La Fed garde sa priorité à la croissance et continuera à baisser ses taux
Façade de la Réserve fédérale américaine (Fed), le 30 janvier 2008 à Washington (Photo : Nicholas Kamm)
[19/03/2008 07:18:25] WASHINGTON (AFP)
Malgré
des inquiétudes accrues sur l’inflation, la
Réserve fédérale américaine (Fed) a
clairement dit lors de sa dernière réunion mardi
qu’elle plaçait toujours la croissance en tête de
ses priorités, ce que les analystes interprètent
comme la promesse de futures baisses de taux.
La banque centrale américaine a baissé de trois
quarts de point son taux directeur pour le ramener à
2,25%, et d’autant son taux d’escompte, qui est un taux
d’urgence, pour le fixer à 2,50% seulement.
Elle a, en commentaire, peint un tableau assombri de
l’économie. “Les perspectives se sont encore
affaiblies pour l’activité”, a-t-elle noté en
soulignant les tensions croissantes sur les marchés et
l’aggravation de la crise de l’immobilier.
Pour contrer ces risques, elle a répété
qu’elle agirait “en temps voulu, et si besoin est”
pour contrer les risques pesant sur la croissance, envoyant
un message sans ambiguïté.
“Le ton général du communiqué laisse
penser qu’il y a d’autres baisses des taux à
venir”, note Charmaine Buskas du groupe TD Bank.
“Le point-clef est de débloquer les marchés du
crédit et de relancer la machine.
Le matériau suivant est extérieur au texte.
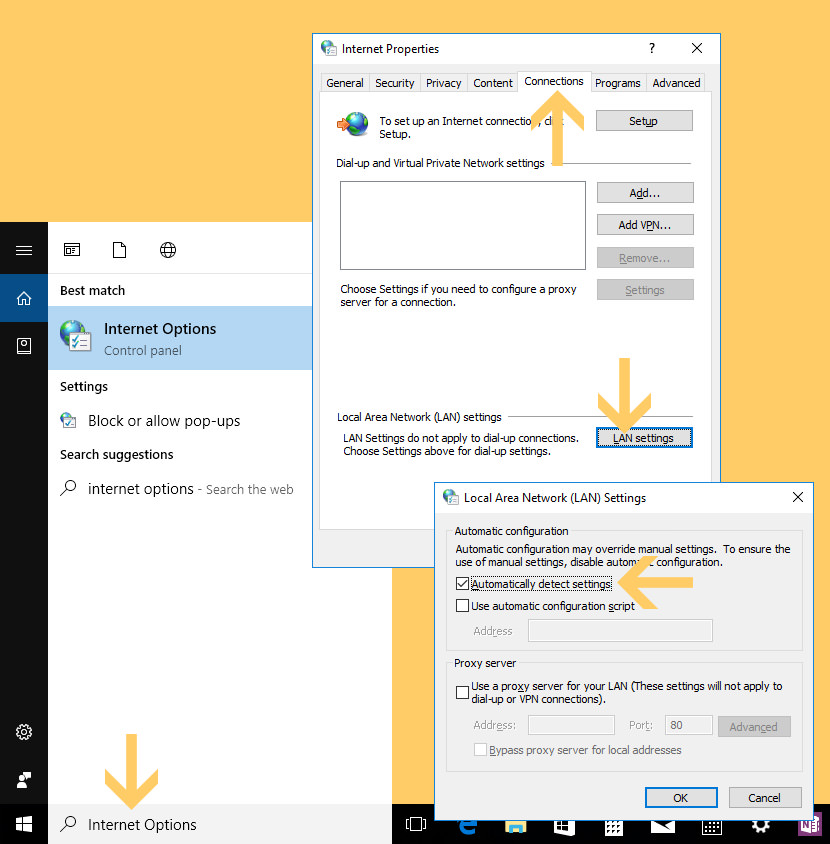
Task: Check Use a proxy server for your LAN
Action: (x=462, y=692)
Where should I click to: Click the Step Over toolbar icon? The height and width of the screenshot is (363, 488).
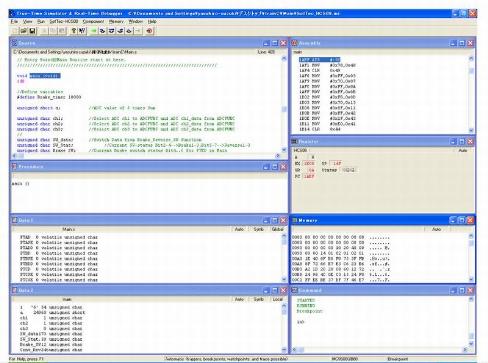tap(111, 31)
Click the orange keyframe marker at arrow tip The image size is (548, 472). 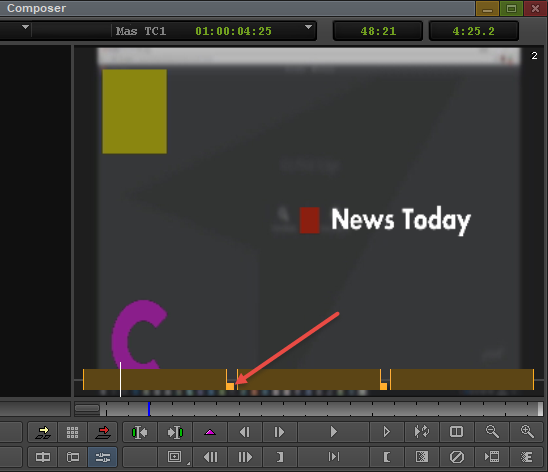(x=230, y=386)
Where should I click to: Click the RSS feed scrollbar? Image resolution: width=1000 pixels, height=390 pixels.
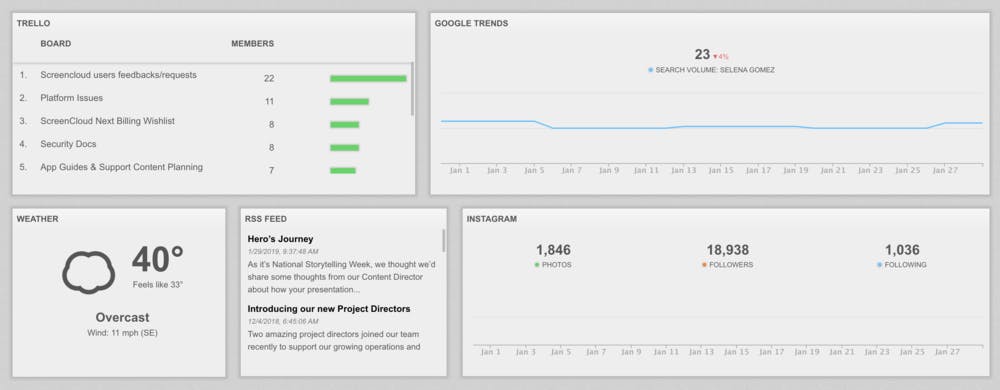(444, 241)
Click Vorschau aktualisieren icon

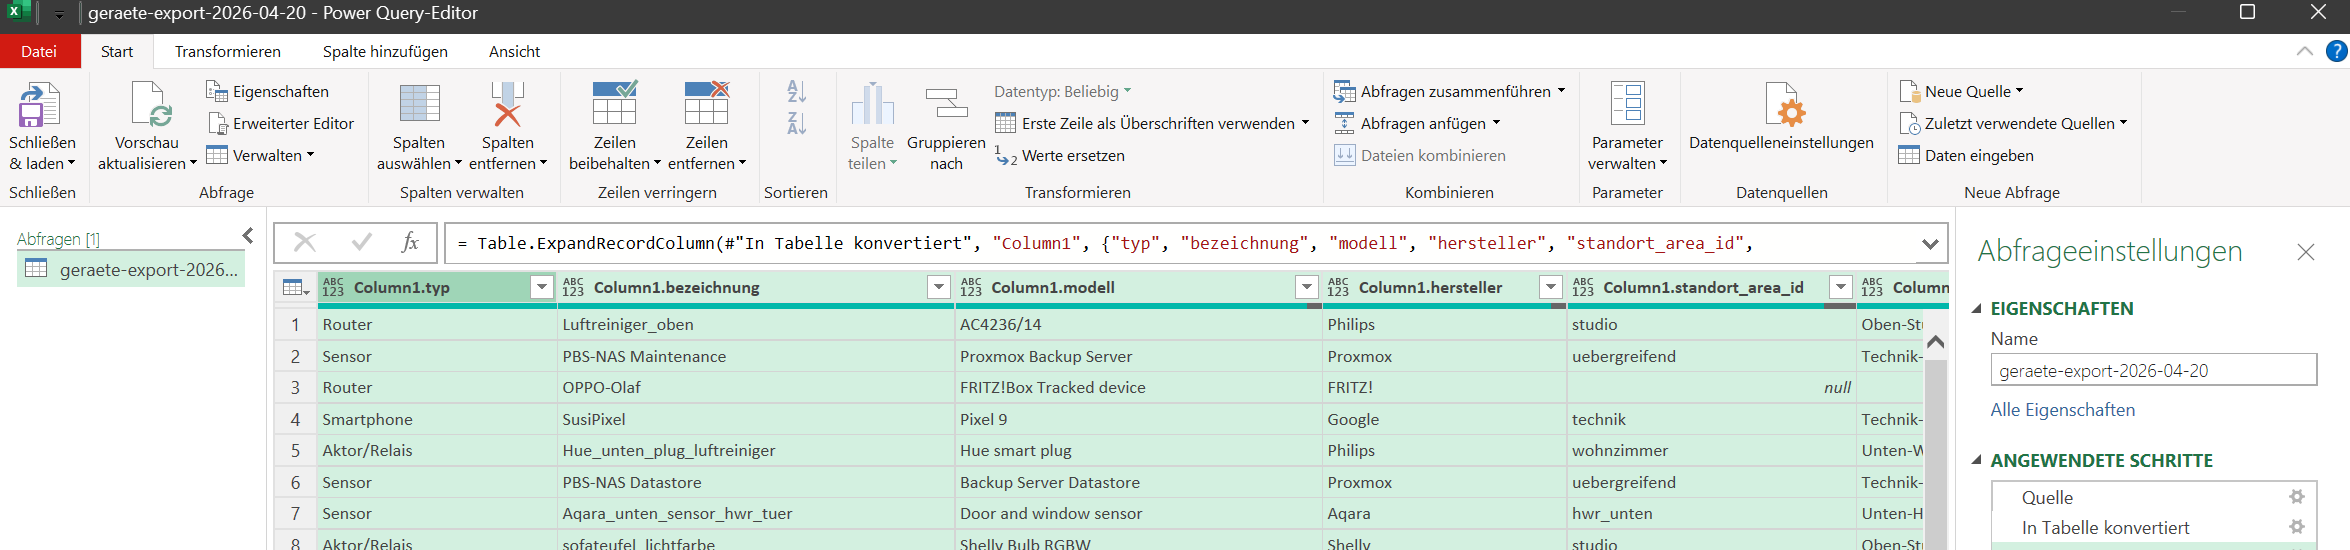click(147, 105)
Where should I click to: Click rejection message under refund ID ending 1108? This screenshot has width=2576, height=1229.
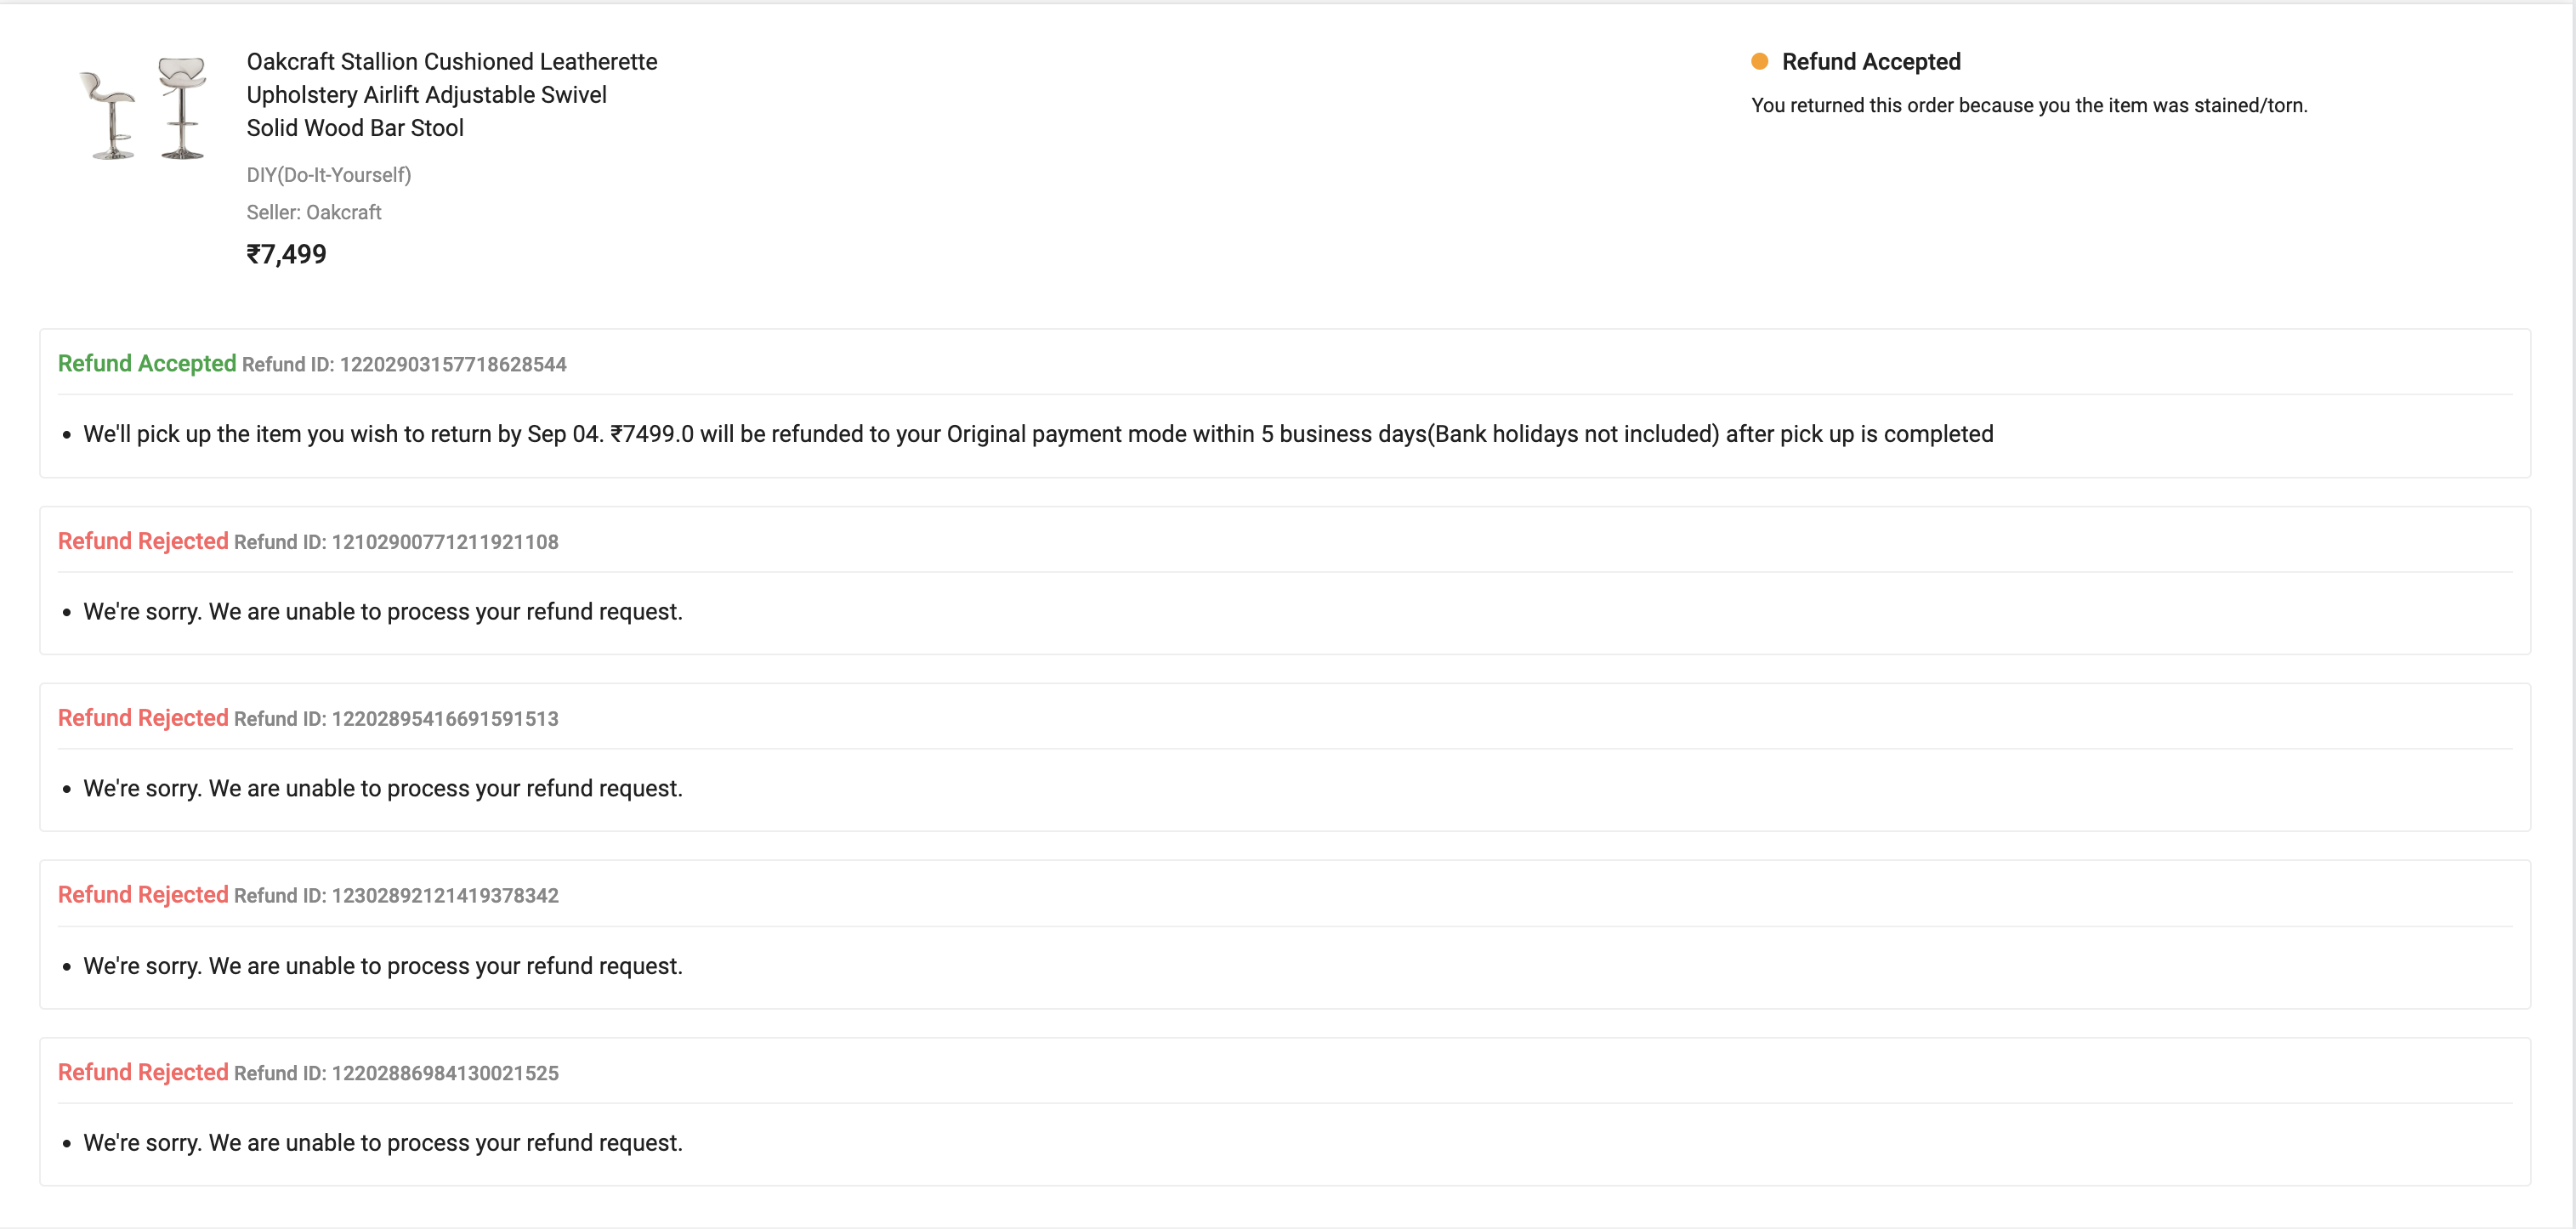382,612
L’économie
finira naturellement par toucher un plancher, et en la
stimulant suffisamment la Fed peut adoucir
l’atterrissage”, ajoute l’économiste, qui
prévoit des baisses de taux
“considérables” à court terme.
Après la décision de la Fed, certains
économistes voyaient le taux directeur descendre
jusqu’à 1,50%, voire 1% d’ici la fin de l’année.
Les marchés ont sans doute compris la même chose,
qui ont terminé en nette hausse mardi à New York,
alors qu’ils espéraient une baisse des taux d’un point.
“Ce qui a fait réagir positivement les marchés,
c’est que la Fed a répondu très résolument
à l’escalade des risques économiques et de la
crise financière ces six derniers mois”, note Brian
Bethune du cabinet Global Insight.
Le président de la Fed Ben Bernanke, le 14 mars 2008 à Washington (Photo : Brendan Smialowski)
La banque
centrale américaine a tenu à répéter
qu’elle restait aux aguets et prête à agir avec la
rapidité et l’innovation dont elle a fait preuve ces
dernières semaines, en réduisant ses taux en
urgence, en lançant des lignes de financement
inédites et en organisant le sauvetage d’une banque en péril.
“La prochaine baisse des taux pourrait se produire
n’importe quand, pas uniquement lors de la prochaine
réunion qui est prévue les 29 et 30 avril”,
note l’économiste indépendant Joel Naroff.
Les analystes soulignent aussi que la décision de mardi
a été d’autant plus spectaculaire qu’elle s’est
faite sur fond de fortes réticences au sein même
de l’institution monétaire.
Deux gouverneurs ont voté contre la baisse des taux, du
jamais vu depuis 2002, en invoquant les risques de
dérapage de l’inflation. Le communiqué souligne
d’ailleurs amplement la hausse des incertitudes pesant sur
les prix.
“Cela signifie sans doute que dès qu’elle le pourra,
la Fed agira rapidement pour éponger les fortes baisses
de taux et l’ajout de liquidités afin de garder
l’inflation sous contrôle”, note M. Naroff.
Mais on n’en n’est pas là, d’autant que, si le
scénario de la Fed se déroule comme prévu, la
menace inflationniste se résorbera d’elle même
sous le coup du ralentissement de la croissance.
Pour l’instant, l’inflation ne fait tout simplement pas le poids.
“Pour la Fed, le choix n’est plus l’inflation contre la
croissance”, affirme Stephen Gallagher de la
Société Générale.
“Le dilemme, c’est l’inflation contre un écroulement
beaucoup plus sérieux du système financier, et le
risque financier pâlit en comparaison”, ajoute-t-il.